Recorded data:
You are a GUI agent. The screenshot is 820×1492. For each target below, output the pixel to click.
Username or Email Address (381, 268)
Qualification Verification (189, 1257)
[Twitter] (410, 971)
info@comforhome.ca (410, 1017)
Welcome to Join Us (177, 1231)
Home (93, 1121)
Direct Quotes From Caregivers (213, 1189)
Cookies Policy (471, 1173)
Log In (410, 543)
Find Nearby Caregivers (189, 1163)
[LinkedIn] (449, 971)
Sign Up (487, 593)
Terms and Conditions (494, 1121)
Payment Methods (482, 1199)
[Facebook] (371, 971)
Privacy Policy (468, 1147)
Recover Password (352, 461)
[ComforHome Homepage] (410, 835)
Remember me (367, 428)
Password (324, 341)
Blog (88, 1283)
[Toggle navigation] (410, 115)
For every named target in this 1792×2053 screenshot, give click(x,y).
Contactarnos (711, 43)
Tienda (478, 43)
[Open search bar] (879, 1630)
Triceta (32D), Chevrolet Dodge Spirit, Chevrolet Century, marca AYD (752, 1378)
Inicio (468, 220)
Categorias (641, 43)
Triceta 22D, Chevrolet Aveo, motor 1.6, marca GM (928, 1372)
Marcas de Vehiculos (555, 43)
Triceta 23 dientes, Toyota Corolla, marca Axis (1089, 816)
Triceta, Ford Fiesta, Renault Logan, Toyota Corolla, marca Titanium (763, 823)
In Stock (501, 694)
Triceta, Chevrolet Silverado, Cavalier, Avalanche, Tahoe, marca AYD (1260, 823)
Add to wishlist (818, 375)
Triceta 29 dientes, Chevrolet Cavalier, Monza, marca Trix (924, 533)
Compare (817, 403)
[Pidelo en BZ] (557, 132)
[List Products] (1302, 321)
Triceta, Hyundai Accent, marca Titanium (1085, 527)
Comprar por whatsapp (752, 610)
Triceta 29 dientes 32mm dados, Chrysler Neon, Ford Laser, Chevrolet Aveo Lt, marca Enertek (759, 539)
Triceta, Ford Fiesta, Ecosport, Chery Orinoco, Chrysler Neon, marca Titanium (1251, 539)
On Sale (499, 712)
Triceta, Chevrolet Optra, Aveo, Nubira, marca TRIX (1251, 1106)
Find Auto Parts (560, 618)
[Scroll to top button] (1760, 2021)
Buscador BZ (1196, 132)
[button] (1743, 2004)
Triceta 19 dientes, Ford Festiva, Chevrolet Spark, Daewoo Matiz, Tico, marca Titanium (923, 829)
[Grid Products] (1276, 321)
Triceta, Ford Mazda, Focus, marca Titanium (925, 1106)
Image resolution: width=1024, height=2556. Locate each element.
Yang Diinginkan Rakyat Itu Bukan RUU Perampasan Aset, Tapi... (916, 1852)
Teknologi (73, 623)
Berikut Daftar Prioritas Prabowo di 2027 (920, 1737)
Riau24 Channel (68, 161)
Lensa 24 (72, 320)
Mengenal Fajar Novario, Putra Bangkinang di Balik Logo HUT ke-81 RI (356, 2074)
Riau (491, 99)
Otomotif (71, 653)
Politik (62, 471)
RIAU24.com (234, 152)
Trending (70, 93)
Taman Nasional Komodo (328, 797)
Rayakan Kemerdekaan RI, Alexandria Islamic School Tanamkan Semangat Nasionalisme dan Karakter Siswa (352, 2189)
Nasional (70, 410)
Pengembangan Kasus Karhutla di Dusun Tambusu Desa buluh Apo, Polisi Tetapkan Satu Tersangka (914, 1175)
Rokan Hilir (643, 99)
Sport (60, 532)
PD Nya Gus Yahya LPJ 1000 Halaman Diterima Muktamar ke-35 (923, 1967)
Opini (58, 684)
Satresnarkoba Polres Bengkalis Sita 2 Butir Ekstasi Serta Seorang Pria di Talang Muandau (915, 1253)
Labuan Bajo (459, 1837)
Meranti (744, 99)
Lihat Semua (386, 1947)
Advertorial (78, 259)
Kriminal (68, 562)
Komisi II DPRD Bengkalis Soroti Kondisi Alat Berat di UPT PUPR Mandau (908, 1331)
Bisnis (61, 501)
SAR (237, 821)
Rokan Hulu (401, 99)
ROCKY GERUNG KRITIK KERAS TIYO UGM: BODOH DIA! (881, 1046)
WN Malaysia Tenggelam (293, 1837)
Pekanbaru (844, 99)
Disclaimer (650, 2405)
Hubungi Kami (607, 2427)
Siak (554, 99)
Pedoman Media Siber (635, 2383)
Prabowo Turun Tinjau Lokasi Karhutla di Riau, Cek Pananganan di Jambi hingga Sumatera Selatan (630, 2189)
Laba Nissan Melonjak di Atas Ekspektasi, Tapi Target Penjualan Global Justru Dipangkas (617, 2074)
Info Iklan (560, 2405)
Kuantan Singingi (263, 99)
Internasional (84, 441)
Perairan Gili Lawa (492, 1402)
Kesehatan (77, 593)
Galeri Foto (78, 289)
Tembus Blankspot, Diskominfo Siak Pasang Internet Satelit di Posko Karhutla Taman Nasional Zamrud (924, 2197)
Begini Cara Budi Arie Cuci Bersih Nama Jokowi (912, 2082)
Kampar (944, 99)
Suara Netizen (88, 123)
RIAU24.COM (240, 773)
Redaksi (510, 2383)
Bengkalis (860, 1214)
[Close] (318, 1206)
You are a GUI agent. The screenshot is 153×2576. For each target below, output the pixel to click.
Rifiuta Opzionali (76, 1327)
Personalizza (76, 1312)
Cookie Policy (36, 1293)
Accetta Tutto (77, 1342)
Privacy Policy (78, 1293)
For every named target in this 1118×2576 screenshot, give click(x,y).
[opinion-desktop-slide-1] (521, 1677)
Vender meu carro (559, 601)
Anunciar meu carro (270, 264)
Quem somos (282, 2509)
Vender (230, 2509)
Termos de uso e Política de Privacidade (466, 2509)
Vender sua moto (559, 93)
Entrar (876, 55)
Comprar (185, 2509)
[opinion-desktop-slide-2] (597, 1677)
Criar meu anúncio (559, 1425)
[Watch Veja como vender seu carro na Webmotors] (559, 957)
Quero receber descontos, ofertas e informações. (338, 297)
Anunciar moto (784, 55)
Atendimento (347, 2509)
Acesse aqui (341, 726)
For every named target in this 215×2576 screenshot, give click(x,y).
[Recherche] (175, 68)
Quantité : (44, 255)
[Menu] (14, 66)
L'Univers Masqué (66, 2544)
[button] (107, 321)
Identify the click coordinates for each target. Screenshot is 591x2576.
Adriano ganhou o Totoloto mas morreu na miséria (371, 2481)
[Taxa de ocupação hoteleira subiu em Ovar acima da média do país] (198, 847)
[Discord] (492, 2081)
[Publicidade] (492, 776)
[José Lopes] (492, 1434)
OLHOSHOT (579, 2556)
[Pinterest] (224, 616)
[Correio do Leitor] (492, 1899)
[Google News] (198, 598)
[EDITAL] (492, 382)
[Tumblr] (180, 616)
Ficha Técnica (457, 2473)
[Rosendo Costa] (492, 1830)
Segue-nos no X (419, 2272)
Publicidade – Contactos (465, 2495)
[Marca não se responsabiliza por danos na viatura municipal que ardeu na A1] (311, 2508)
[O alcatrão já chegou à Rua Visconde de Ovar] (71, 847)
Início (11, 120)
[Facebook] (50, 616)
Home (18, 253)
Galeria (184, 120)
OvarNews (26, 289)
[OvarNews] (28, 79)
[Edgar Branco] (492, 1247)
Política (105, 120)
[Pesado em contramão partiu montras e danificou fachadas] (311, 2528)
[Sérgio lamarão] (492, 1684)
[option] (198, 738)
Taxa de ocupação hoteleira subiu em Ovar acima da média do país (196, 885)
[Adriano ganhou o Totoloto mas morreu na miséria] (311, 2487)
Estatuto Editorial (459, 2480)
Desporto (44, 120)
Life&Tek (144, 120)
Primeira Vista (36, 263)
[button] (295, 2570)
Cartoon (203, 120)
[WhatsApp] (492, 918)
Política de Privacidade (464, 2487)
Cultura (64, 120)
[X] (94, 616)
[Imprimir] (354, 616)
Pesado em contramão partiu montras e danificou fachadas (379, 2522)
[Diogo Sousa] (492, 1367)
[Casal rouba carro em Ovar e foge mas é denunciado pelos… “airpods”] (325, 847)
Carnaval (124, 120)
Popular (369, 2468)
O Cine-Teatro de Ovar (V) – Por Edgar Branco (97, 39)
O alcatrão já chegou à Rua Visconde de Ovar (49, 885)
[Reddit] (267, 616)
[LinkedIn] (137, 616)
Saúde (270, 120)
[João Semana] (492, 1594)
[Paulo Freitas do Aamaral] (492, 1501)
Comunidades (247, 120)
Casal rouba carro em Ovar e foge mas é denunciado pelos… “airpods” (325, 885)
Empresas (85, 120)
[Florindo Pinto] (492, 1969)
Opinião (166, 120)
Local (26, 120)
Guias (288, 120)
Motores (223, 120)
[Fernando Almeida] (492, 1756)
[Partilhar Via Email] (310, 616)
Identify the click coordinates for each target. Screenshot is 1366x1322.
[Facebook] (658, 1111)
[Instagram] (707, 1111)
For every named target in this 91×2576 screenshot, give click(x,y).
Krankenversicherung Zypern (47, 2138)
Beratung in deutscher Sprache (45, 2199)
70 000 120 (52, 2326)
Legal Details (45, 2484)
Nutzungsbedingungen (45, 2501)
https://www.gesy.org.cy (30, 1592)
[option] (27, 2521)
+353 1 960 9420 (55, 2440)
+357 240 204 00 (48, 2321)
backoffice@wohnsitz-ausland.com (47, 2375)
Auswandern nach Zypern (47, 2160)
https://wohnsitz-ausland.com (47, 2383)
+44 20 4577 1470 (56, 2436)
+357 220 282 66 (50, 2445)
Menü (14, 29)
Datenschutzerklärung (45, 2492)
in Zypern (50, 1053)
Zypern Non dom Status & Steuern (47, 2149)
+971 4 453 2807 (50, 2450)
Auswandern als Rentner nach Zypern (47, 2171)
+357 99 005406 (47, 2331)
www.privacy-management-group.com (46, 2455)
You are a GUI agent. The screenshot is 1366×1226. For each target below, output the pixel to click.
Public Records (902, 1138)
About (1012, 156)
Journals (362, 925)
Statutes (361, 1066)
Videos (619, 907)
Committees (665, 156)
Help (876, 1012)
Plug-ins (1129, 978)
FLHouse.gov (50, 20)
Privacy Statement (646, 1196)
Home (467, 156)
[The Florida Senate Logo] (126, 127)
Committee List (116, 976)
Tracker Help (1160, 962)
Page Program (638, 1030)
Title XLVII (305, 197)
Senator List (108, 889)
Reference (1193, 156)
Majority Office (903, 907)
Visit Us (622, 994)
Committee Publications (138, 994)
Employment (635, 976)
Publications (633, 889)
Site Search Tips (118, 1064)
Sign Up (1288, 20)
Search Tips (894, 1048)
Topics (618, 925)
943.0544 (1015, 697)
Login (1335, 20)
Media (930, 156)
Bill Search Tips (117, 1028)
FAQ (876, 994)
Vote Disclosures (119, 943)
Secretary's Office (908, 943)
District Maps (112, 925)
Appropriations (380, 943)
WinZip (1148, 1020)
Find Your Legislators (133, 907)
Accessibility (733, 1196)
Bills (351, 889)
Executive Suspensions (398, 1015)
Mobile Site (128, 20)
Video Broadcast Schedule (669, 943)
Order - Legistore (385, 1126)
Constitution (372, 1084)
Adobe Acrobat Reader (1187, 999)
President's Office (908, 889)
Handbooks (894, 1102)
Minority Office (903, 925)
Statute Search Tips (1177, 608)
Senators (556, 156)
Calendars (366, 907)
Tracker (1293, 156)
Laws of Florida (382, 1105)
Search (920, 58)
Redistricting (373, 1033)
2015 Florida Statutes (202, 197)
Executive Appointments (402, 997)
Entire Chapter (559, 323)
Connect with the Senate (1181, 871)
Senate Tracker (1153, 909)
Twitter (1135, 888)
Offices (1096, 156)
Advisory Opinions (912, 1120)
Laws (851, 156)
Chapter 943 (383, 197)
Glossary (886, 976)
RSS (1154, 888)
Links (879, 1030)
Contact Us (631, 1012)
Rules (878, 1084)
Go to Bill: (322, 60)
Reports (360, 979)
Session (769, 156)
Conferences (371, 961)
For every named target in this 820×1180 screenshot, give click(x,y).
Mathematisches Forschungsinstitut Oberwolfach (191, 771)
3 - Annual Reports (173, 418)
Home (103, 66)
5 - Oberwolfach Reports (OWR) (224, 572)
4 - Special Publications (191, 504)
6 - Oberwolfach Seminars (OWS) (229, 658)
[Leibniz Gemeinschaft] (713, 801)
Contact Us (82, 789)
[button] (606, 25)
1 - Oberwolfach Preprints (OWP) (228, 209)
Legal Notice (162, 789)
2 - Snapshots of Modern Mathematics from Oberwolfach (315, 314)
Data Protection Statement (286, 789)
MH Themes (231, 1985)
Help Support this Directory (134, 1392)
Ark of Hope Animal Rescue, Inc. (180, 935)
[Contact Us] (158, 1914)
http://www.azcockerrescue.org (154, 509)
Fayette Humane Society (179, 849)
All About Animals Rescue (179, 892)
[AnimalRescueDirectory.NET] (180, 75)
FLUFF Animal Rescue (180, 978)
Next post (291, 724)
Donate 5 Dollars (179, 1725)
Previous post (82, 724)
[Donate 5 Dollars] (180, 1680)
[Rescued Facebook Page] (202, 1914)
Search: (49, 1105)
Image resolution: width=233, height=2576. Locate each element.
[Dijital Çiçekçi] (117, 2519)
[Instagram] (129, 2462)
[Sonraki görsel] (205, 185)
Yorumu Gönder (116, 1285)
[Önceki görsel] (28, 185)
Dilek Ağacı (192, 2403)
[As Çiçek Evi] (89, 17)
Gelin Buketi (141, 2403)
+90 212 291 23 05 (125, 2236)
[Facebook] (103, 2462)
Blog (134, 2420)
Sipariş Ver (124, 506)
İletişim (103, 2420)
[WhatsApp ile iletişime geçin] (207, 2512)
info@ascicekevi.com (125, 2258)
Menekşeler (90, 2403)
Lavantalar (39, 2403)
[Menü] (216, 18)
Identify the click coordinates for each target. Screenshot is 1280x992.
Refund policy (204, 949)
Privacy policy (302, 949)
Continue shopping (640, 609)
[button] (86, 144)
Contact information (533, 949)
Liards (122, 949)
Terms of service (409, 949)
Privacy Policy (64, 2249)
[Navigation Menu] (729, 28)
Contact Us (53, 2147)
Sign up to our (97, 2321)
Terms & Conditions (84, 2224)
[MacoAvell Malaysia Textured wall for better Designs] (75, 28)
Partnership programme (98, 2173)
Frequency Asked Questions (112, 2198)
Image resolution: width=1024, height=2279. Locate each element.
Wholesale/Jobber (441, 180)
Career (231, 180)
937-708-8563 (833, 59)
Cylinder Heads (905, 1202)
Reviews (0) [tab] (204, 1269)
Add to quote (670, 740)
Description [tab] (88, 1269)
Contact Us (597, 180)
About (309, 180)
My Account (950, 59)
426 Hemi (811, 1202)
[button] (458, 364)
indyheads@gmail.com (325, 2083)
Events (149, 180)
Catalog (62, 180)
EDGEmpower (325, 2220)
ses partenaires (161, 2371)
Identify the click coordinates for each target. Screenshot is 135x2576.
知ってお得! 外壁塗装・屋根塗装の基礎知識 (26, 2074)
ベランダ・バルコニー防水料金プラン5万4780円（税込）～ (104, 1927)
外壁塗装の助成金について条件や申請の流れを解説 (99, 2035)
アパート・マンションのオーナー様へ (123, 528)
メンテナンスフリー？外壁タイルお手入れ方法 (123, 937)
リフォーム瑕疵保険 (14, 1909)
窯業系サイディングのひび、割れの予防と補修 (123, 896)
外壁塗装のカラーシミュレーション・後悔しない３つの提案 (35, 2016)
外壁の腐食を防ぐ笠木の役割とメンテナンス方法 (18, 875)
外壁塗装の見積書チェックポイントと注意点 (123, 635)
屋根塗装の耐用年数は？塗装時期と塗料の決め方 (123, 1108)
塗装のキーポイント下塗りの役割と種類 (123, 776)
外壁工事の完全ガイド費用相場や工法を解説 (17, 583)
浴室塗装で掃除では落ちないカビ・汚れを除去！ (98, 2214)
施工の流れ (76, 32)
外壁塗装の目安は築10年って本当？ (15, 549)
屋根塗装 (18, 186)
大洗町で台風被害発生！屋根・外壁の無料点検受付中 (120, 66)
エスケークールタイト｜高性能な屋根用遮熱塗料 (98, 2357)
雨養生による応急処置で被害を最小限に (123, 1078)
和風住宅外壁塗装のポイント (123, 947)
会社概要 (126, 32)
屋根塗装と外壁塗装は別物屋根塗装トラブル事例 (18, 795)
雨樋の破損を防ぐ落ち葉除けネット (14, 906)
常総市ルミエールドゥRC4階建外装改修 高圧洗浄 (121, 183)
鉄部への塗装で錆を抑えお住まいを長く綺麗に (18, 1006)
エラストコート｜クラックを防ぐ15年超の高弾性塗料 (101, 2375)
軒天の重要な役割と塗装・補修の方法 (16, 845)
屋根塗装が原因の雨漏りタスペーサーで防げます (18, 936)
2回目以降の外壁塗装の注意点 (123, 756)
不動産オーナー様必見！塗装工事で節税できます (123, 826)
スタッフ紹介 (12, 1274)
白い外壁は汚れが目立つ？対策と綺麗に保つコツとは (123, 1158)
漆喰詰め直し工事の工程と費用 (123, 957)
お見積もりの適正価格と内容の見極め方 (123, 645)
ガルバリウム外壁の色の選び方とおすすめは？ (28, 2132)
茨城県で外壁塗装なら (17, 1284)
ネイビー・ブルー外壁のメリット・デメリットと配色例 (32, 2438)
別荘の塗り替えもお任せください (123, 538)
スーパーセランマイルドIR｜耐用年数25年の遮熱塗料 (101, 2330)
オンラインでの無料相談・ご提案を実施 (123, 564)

■ Exercise brief ■
Your answer should be every line above that contains the word "contramão".

■ Written response ■
[Pesado em contramão partiu montras e danificou fachadas] (311, 2528)
Pesado em contramão partiu montras e danificou fachadas (379, 2522)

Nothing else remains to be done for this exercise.